Having made these observations, I first computed from them the refractive power of that glass, and found it measured by the ratio of the sines, 20 to 31. And then, by that ratio, I computed the Refractions of two Rays flowing from opposite parts of the Sun's discus, so as to differ 31′ in their obliquity of Incidence, and found, that the emergent Rays should have comprehended an angle of about 31′, as they did, before they were incident.

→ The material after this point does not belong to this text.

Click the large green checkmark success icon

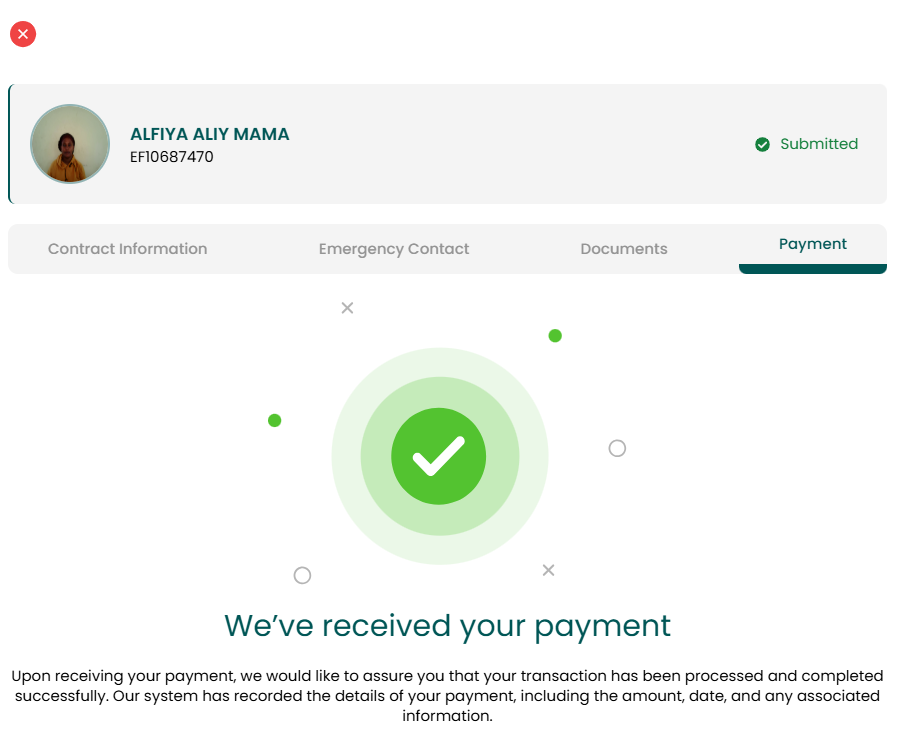[439, 456]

But because this computation was founded on the Hypothesis of the proportionality of the sines of Incidence, and Refraction, which though by my own Experience I could not imagine to be so erroneous, as to make that Angle but 31′, which in reality was 2 deg.49′; yet my curiosity caused me again to take my Prisme. And having placed it at my window, as before, I observed, that by turning it a little about its axis to and fro, so as to vary its obliquity to the light, more then an angle of 4 or 5 degrees, the Colours were not thereby sensibly translated from their place on the wall, and consequently by that variation of Incidence, the quantity of Refraction was not sensibly varied. By this Experiment therefore, as well as by the former computation, it was evident, that the difference of the Incidence of Rays, flowing from divers parts of the Sun, could not make them after decussation diverge at a sensibly greater angle, than that at which they before converged; which being, at most, but about 31 or 32 minutes, there still remained some other cause to be found out, from whence it could be 2 degr. 49′.

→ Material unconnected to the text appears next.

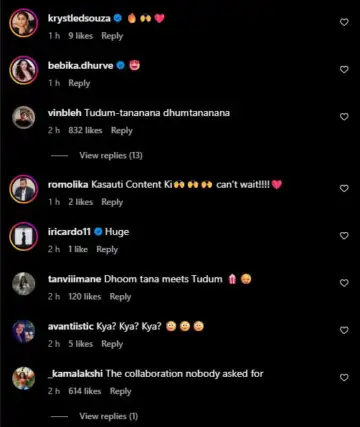Expand View replies (13) under vinbleh

click(x=111, y=156)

Then I began to suspect, whether the Rays, after their trajection through the Prisme, did not move in curve lines, and according to their more or less curvity tend to divers parts of the wall. And it increased my suspicion, when I remembered that I had often seen a Tennis-ball, struck with an oblique Racket, describe such a curve line. For, a circular as well as a progressive motion being communicated to it by that stroak, its parts on that side, where the motions conspire, must press and beat the contiguous Air more violently than on the other, and there excite a reluctancy and reaction of the Air proportionably greater. And for the same reason, if the Rays of light should possibly be globular bodies, and by their oblique passage out of one medium into another acquire a circulating motion, they ought to feel the greater resistance from the ambient Æther, on that side, where the motions conspire, and thence be continually bowed to the other. But notwithstanding this plausible ground of suspicion, when I came to examine it, I could observe no such curvity in them. And besides (which was enough for my purpose) I observed, that the difference 'twixt the length of the Image, and diameter of the hole, through which the light was transmitted, was proportionable to their distance.

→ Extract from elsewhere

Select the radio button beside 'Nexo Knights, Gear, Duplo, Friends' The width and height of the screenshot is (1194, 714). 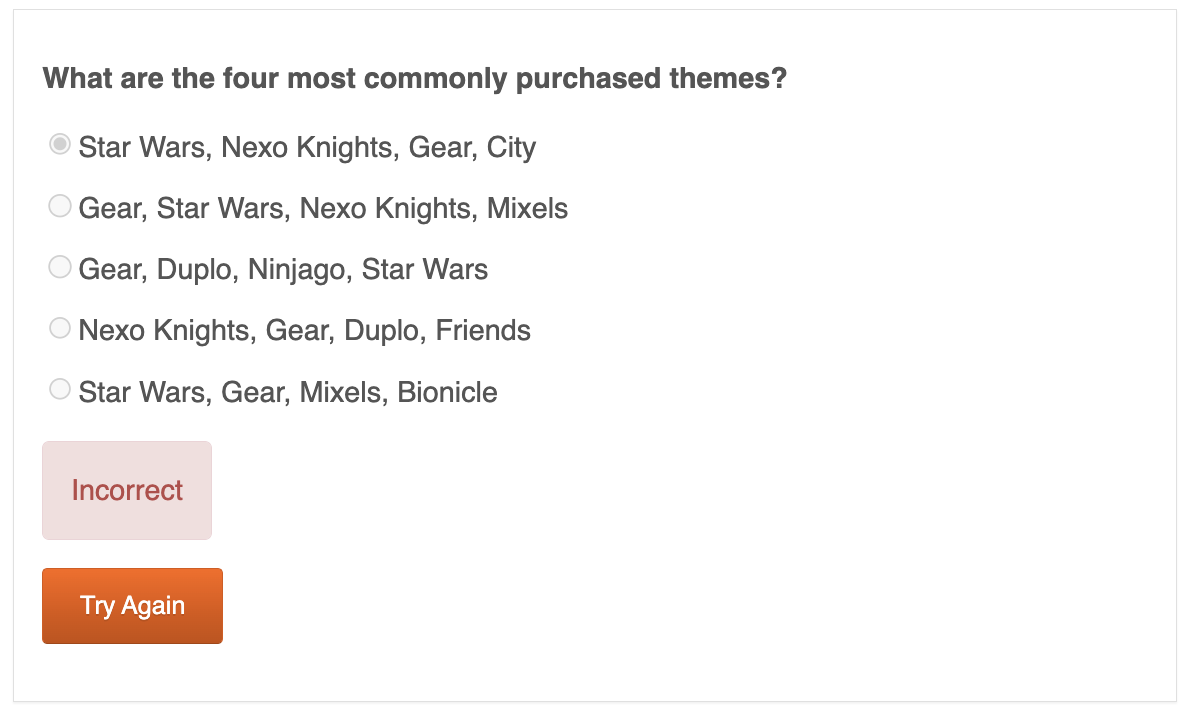(60, 327)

The gradual removal of these suspitions, at length led me to the Experimentum Crucis, which was this: 'I took two boards, and placed one of them close behind the Prisme at the window, so that the light might pass through a small hole, made in it for the purpose, and fall on the other board, which I placed at about 12 feet distance, having first made a small hole in it also, for some of that Incident light to pass through. Then I placed another Prisme behind this second board, so that the light, trajected through both the boards, might pass through that also, and be again refracted before it arrived at the wall. This done, I took the first Prisme in my hand, and turned it to and fro slowly about its Axis, so much as to make the several parts of the Image, cast on the second board, successively pass through the hole in it, that I might observe to what places on the wall the second Prisme would refract them. And I saw by the variation of those places, that the light, tending to that end of the Image, towards which the refraction of the first Prisme was made, did in the second Prisme suffer a Refraction considerably greater then the light tending to the other end. And so the true cause of the length of that Image was detected to be no other, then that Light consists of Rays differently refrangible, which, without any respect to a difference in their incidence, were, according to their degrees of refrangibility, transmitted towards divers parts of the wall.
When I understood this, I left off my aforesaid Glass works; for I saw, that the perfection of Telescopes was hitherto limited, not so much for want of glasses truly figured according to the prescriptions of Optick Authors, (which all men have hitherto imagined,) as because that Light it self is a Heterogeneous mixture of differently refrangible Rays. So that, were a glass so exactly figured, as to collect any one sort of rays into one point, it could not collect those also into the same point, which having the same incidence upon the same Medium are apt to suffer a different refraction. Nay, I wondered, that seeing the difference of refrangibility was so great, as I found it, Telescopes should arrive to that perfection they are now at. For, measuring the refractions in one of my Prismes, I found, that supposing the common sine of Incidence upon one of its planes was 44 parts, the sine of refraction of the utmost Rays on the red end of the Colours, made out of the glass into the Air, would be 68 parts, and the sine of refraction of the utmost rays on the other end, 69 parts: So that the difference is about a 24th or 25th part of the whole refraction. And consequently, the object-glass of any Telescope cannot collect all the rays, which come from one point of an object, so as to make them convene at its focus in less room then in a circular space, whose diameter is the 50th part of the Diameter of its Aperture; which is an irregularity, some hundreds of times greater, then a circularly figured Lens, of so small a section as the Object-glasses of long Telescopes are, would cause by the unfitness of its figure, were Light uniform.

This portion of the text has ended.